Now that autumn has arrived (this very night full of the cool breezes and beads of soft rain that wash away the heat and bear away the humidity), I am posting a piece that I attempted to shop around to various local journals and magazines when the spring equinox was upon us here in upstate New York. It is entitled “The Swifts of Spring” and was finished in late May of this year:

The night sky begins to pale toward morning. There is a bright chatter that rises up before the sun. It wakes you in the still yellowy night, lit only by a few streetlights. In the alley below, an exhausted and tearful weeping sounds over a deep but impotent protest. It’s the playing out of a lover’s quarrel, the current theme set to birdsong above the village streets an hour before dawn. Their voices soon fade away as night diminishes and I roll back over into the short dream before coffee.
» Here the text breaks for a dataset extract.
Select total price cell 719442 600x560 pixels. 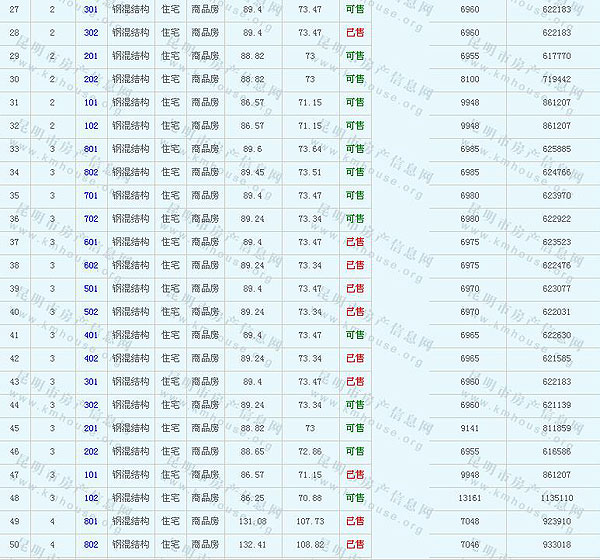[556, 79]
I’m no birdwatcher but as I acquaint myself with my new home of Catskill, I watch on Main Street the arcs and lines of birds with the daily trails made by my fellow residents below going into Catskill Grocery & News for coffee, smokes and scratch-its; strolling between the Greene County courthouse and the county offices; working out to Zumba music from the open door of the Community Center; heading into the Community Theater for the latest Captain America film or out of Kirwan’s Game Store for fresh air. Weekenders from the city also trounce the sidewalks, and a part of me feels as if my partner and I’s move is just as transitory as their visit. However, we both know this is now home and these residents, our community.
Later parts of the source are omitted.